Microsoft takes one more step toward the death of Internet Explorer

Microsoft 365 apps will end support for Internet Explorer 11 by the end of 2021, Microsoft announced in a company blog post this week. It’s a big step from the company, which is looking to move customers to its more modern Edge browser even as some enterprises are stuck on legacy systems running Internet Explorer (IE).

The change will begin with Microsoft Teams Web application, which will end IE support on November 30 of this year.
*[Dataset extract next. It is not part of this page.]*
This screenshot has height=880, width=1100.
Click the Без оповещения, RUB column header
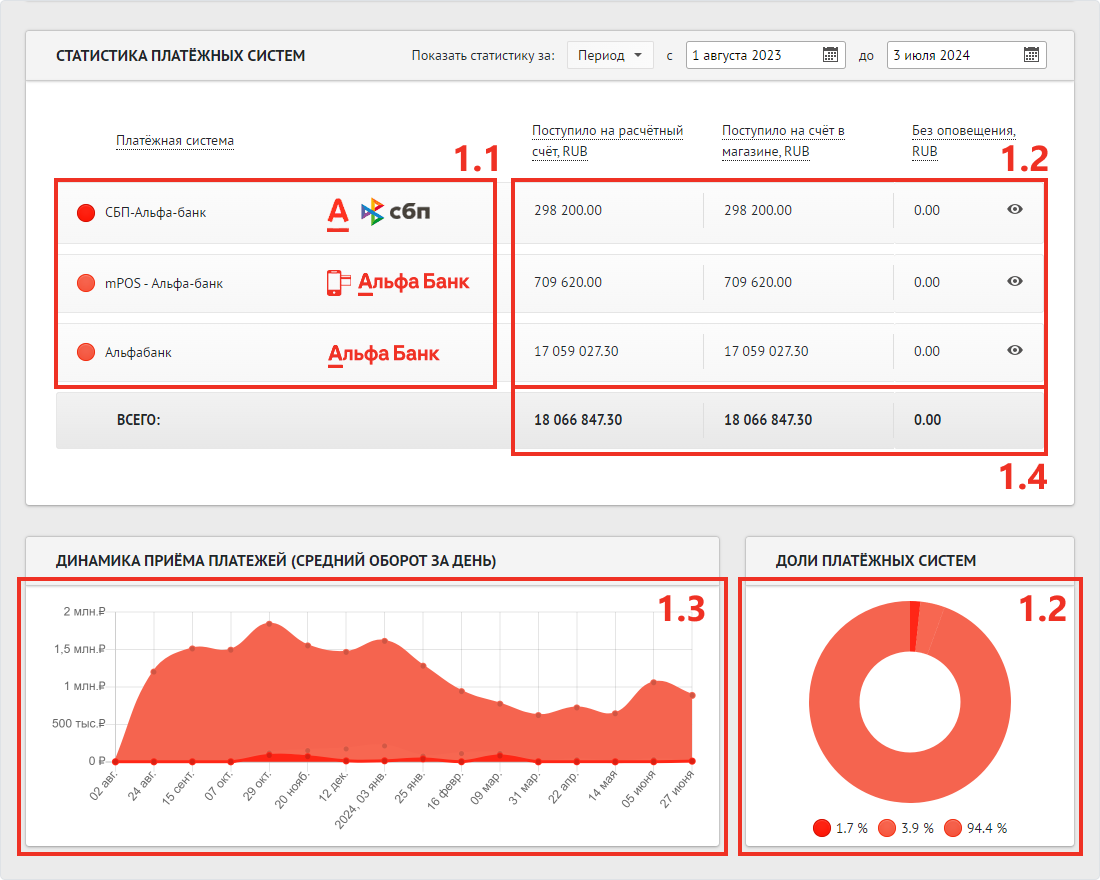(x=963, y=141)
Microsoft 365 applications will follow by August 17, 2021. Here’s how Microsoft explained the 365 changes in its blog post:

Customers will have a degraded experience or will be unable to connect to Microsoft 365 apps and services on IE 11. For degraded experiences, new Microsoft 365 features will not be available or certain features may cease to work when accessing the app or service via IE 11.
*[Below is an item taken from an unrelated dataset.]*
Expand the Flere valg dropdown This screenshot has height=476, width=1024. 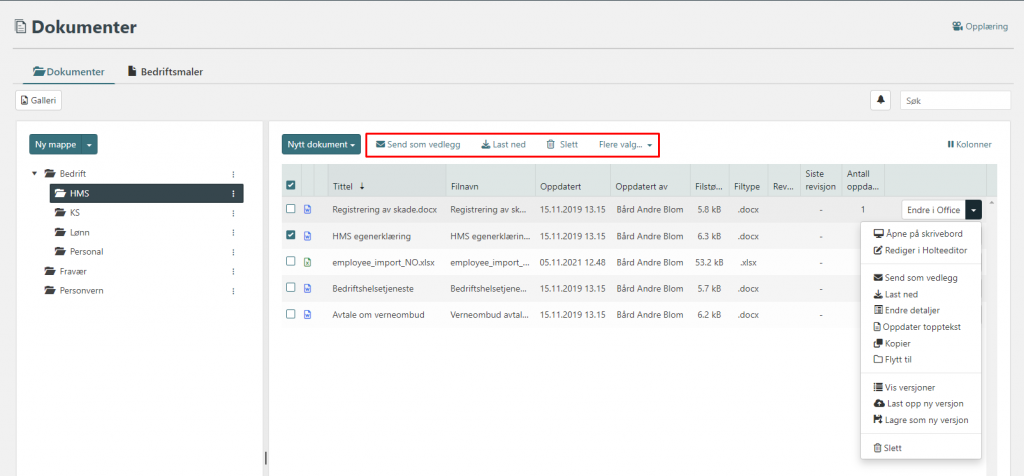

That said, Redmond was careful to clarify that IE 11 is not going away. Many enterprises have proprietary Web applications that only work on that browser and are unlikely to drop it entirely in the immediate future.
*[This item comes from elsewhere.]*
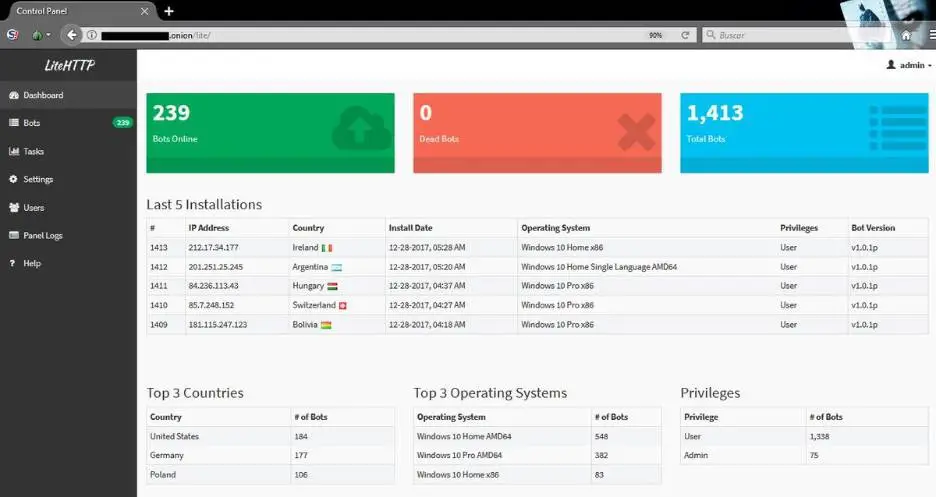Open the Dashboard sidebar item
The width and height of the screenshot is (936, 497).
coord(68,95)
Sometimes employees in those organizations use two browsers—IE for those apps and something else like Chrome for everything else. The blog post announcing these changes made the case that Edge’s “Internet Explorer mode” will allow Edge to work with some of those apps, though Microsoft obviously can’t guarantee that will always be the case with every app.

In addition to the IE 11 announcements, Microsoft also stated that the Microsoft Edge Legacy desktop app (pre-Chromium Edge) “will not receive new security updates” after March 9, 2021.

Internet Explorer 11 was introduced in 2013 as a core component of Windows operating systems. It continues to receive support in accordance with the end-of-life policies of the operating systems it shipped with—in Windows 10’s case, this means that support and security upgrades end in October 2025.